Probate is the legal process that transfers title of property from the estate of the person who has died, known as the "decedent", to his or her beneficiaries.  Probate is usually required when the decedent owned real property or financial accounts. 

A Will is a legal document written to ensure that upon the Will writer's death, the writer's property is given to the people specified in the Will.  For a Will to have any legal effect, it must be "proved-up" in a Probate or County Court to prove it is valid.  An application for probate of a Will should be brought within four years after the death of the of the person making the Will.  The application may be made by the executor named in the Will or by any person interested in the estate.  Persons interested in the estate include heirs, devisees, spouses, creditors, and any other persons having a property right in, or claim against, the estate.  There is no requirement that the attorney who drafted the Will be the attorney who probates the Will.  The executor is free to hire the attorney of his or her choice. 

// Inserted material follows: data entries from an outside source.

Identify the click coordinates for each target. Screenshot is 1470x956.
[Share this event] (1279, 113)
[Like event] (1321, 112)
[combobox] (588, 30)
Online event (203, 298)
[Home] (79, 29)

In addition to offering the Will for probate, the applicant can request that the Court open an administration of the decedent's estate if there is a necessity for administration.  Such a necessity shall be deemed to exist if two or more debts exist against the estate, if it is desired to have the court partition the estate among the distributees, or if other instances of necessity exist.  If a necessity for administration exists, then the court can order an administration of the estate.

Four Quick Steps to Probating a Will

Step 1: Select the Type of Administration

Step 2: Select the Payment Arrangement (Flat fee available in some cases.)

Step 3: Print and Complete Prospective Client Information Worksheet

Step 4: Mail the Completed Prospective Client Information Worksheet and COPY of the Will to the Firm

 

Step 1: Select the Type of Administration

Probate of Will as a Muniment of Title Only (No Administration).

When used.  To admit the Will to probate so as to give it legal effect.  This type of proceeding is often used when the decedent left a Will and the only assets in the estate are the decedent's home or a very small bank account.

Requirements.  In order for the court to issue an Order Admitting Will to Probate as a Muniment of Title Only, the following requirements must be met:

  1. The decedent must have left a valid Will;

  2. There must be no debts due and owing by the estate (or the only debts that are owed are secured by liens on real estate); and

  3. There must be no need for a formal administration.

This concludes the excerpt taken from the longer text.